***** PASSAGE PROVIDED *****
THE LAST MUSICIAN OF AUSCHWITZ

What is the meaning of music at the end of the world?

This is the question The Last Musician of Auschwitz sets out to answer, through the story of 99-year-old Anita Lasker-Wallfisch and a handful of other extraordinary victims of Auschwitz who played and created music in the most brutal and dehumanising situations, amid the terrors of the Holocaust. 

The camp system was designed to degrade everyone imprisoned there. Yet remarkably, within this industrialised hellscape, the Nazis organised official orchestras – offering a lifeline to a tiny handful of men and women, including Anita. For all the characters in this film, whose fates converged at Auschwitz in different, terrible ways, music mattered deeply – it was a means of survival; an act of resistance; or a way to feel, fleetingly, human again.

This will be a moving, surprising and sometimes shocking film – in form an innovative hybrid of observational documentary, expert interview, archive, highly stylised drama and music. On the 80th anniversary of Auschwitz’s liberation, the film will reveal how music itself can testify profoundly both to what these musicians of the Holocaust endured and how they tried to endure it.

Anita Lasker-Wallfish, the only living musician to have played in one of the Auschwitz orchestras – in an interview she claims will be her last – frames the film. As well as the endemic barbarism of the death camp, she also witnessed the Nazis’ abuse of the art she loved first hand - and was forced to comply with it. Now, her son Raphael, a professional cellist himself, is taken by the film crew to perform at Auschwitz – a powerful reminder that despite the Nazis best efforts to annihilate the Jews of Europe and their culture, they failed.
***** DATA PROVIDED *****
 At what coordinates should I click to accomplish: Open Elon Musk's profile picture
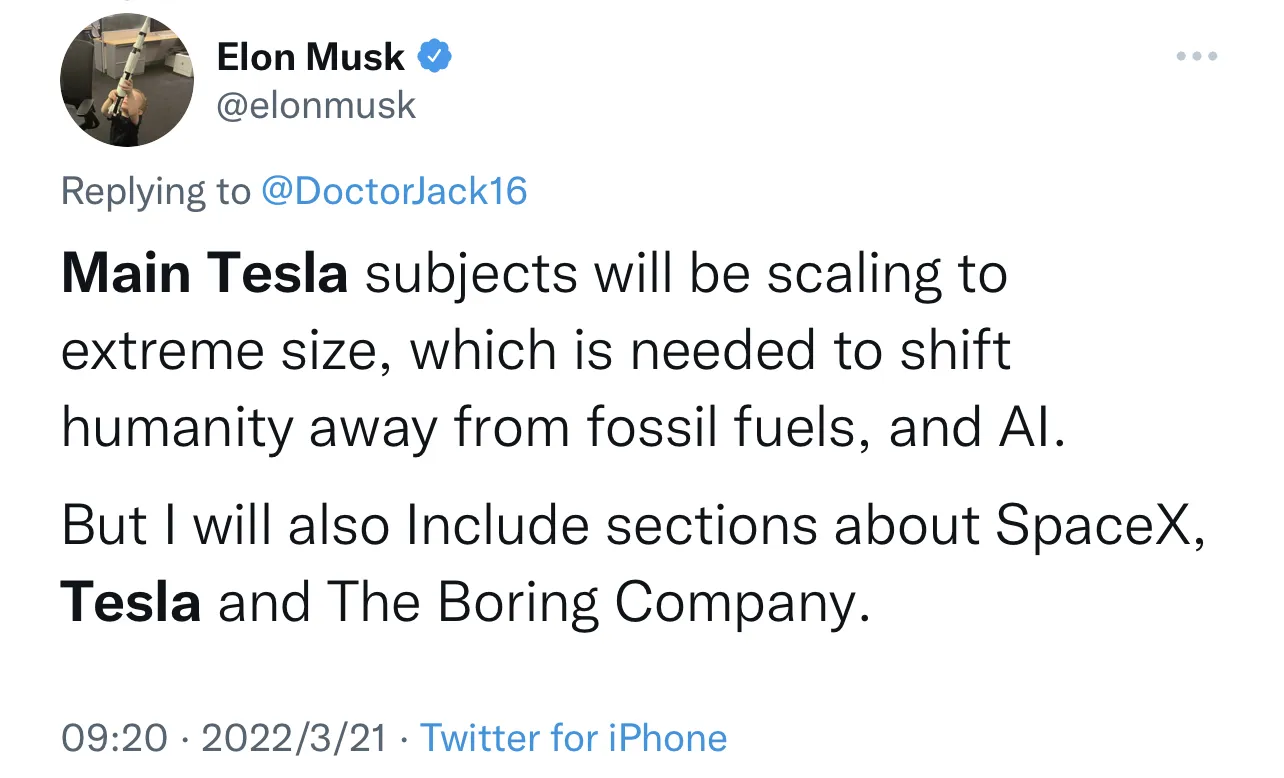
*****
*SHORT EXERCISE:*
Continue the description of the documentary The Last Musician of Auschwitz, starting right after its final sentence.

*EXPECTED ANSWER:*
Alongside Anita the film will weave the stories of four other musicians, now dead but whose music and words, live on. Between them they illustrate the infernal pull Auschwitz exacted over Europe: from Krakow, classically trained pianist Adam Kopycinski, from Paris composer Szymon Laks; from Berlin choir master Martin Rosebery D’Arguto; and from Prague, singer songwriter, Ilse Weber. The film will also explore how an anonymous Roma song survived the camp, passed by word of mouth, though tens of thousands of Roma and Sinti died there.

To amplify these stories, a unique programme of songs and instrumental works will be embedded throughout the film, most conceived by the featured musicians in the shadow of the Holocaust. Each will be specially filmed in site-specific performances, several against the backdrop of Auschwitz today. Two songs by Ilse Weber are newly discovered works, never performed since the war, and a poignant lullaby by Adam Kopycinski, written in Auschwitz itself, is recorded by us for the very first time.

The rescue of these people’s stories and their music from oblivion is largely thanks to the devotion of family, friends and dedicated scholars – often with their own astonishing tales to tell. In particular, the film will explore the feats of Aleksander Kulisiewicz, a Polish camp survivor who stored hundreds of songs simply in his head, intent on one day singing them to the world. And we join, Francesco Lotoro, an Italian who today travels the world in search of memories of Holocaust music, in a race against time before the last survivors die.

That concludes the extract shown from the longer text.